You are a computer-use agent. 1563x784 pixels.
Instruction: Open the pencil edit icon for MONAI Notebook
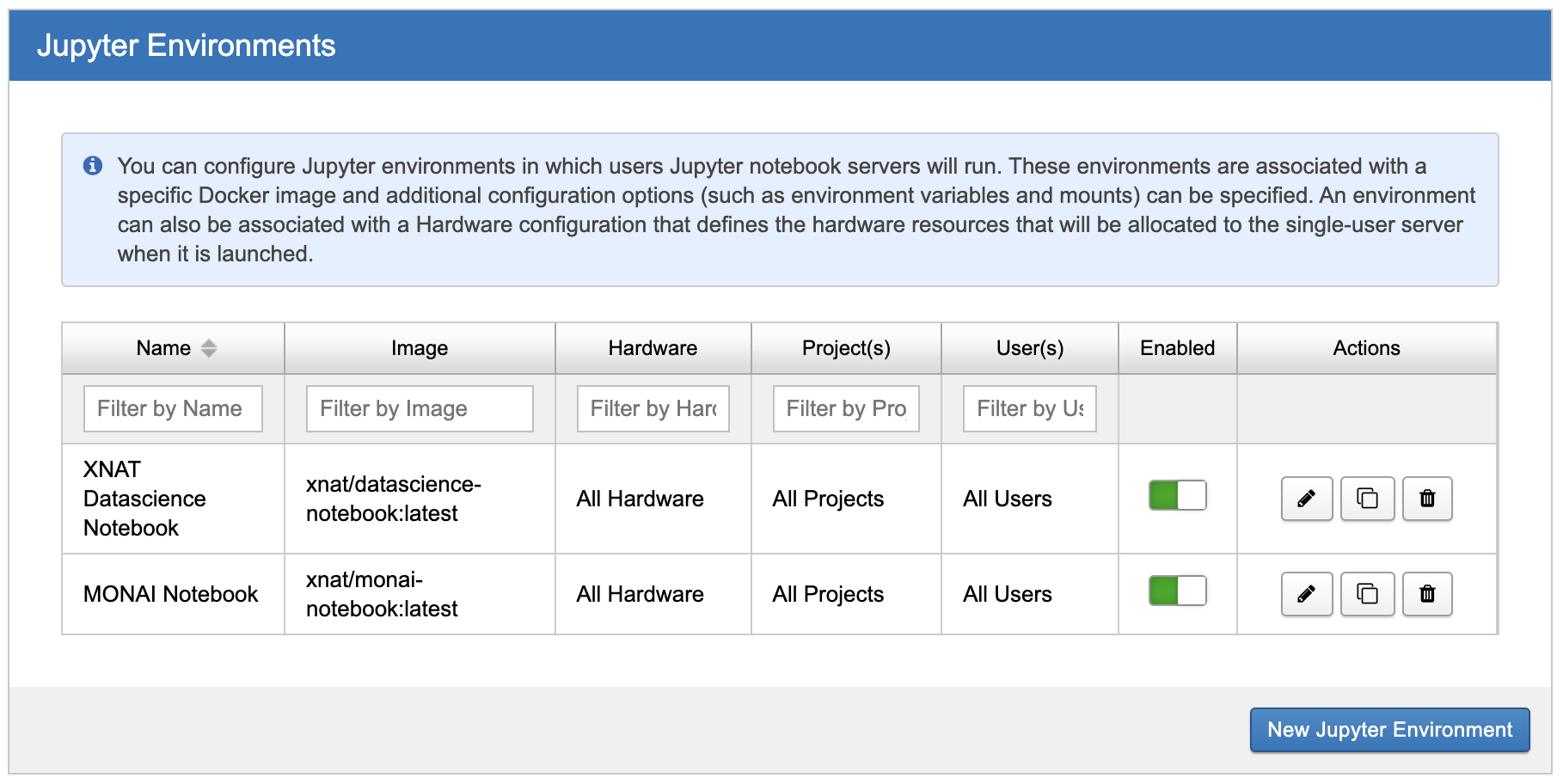[x=1306, y=593]
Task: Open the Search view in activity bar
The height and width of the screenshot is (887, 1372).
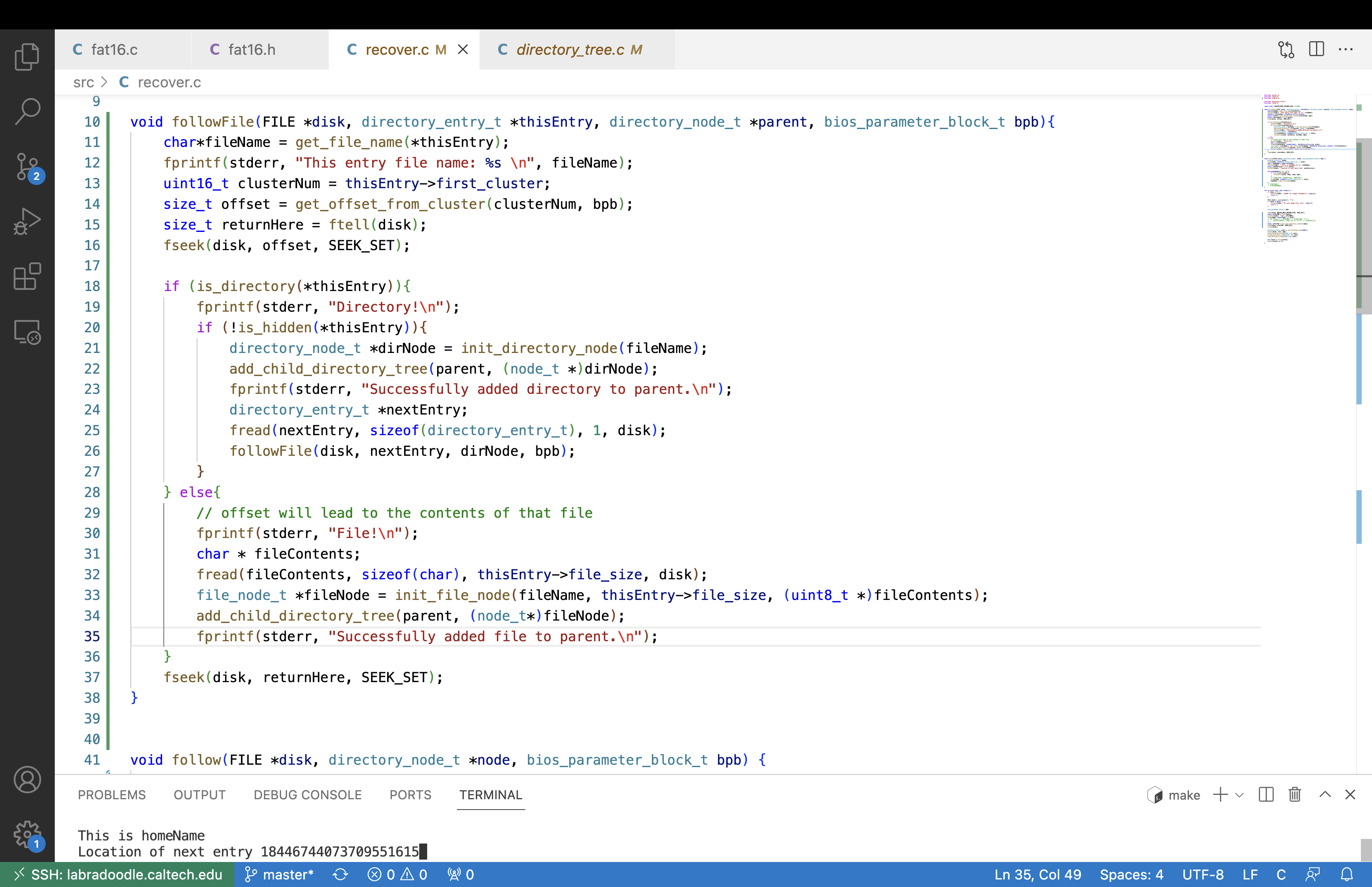Action: click(x=27, y=111)
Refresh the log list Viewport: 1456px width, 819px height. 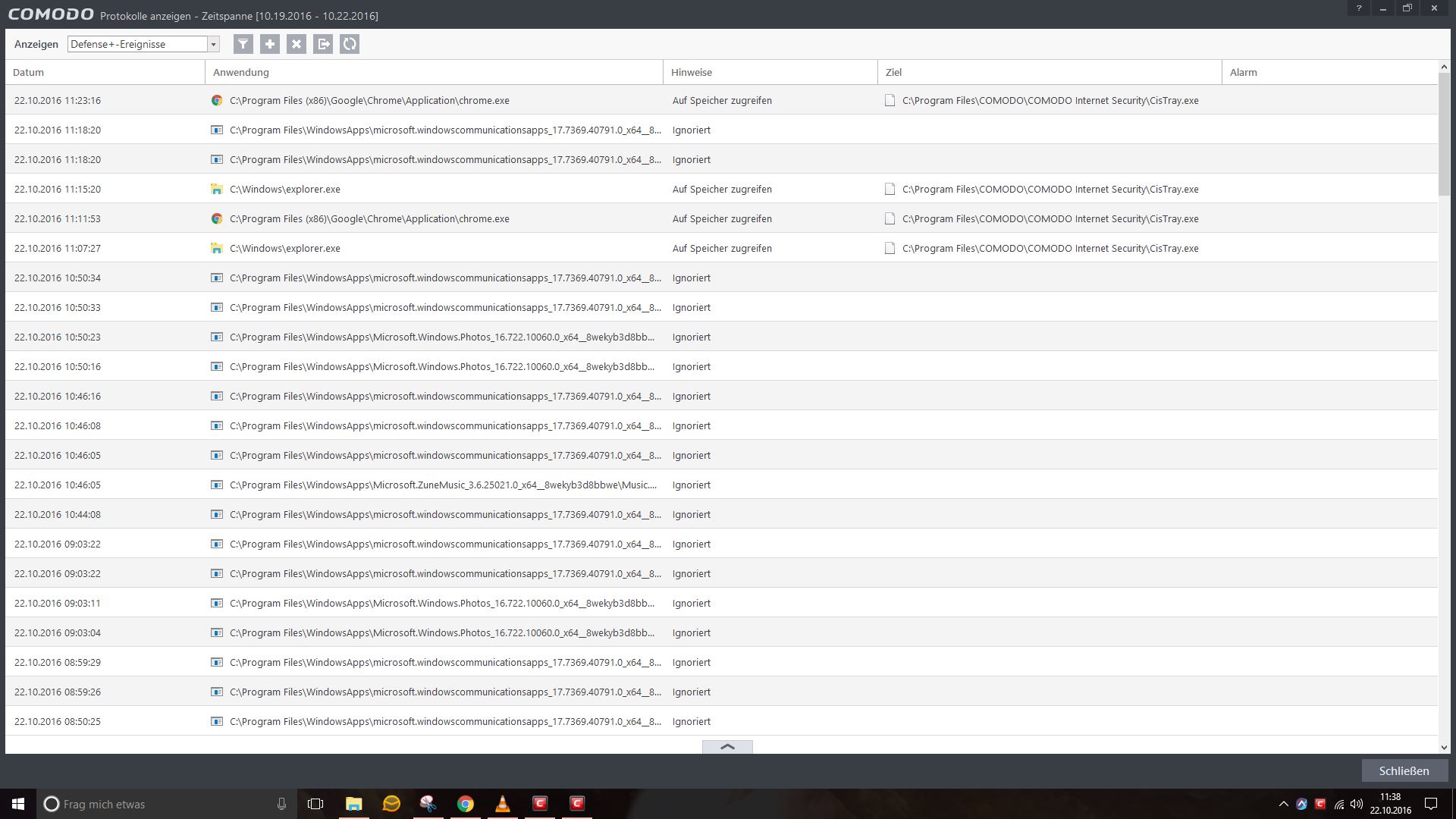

_ _ _ _ _ _ _

◆ WHAT THE EXERCISE ASKS
Repeat the listing above verbatim, but exclude the pictures it contains.

◆ ANSWER TO THIS EXERCISE
You are a computer-use agent. 1563x784 pixels.
Instruction: Open the pencil edit icon for MONAI Notebook
[x=1306, y=593]
Task: Open the Search view in activity bar
The height and width of the screenshot is (887, 1372).
Action: click(x=27, y=111)
Refresh the log list Viewport: 1456px width, 819px height. 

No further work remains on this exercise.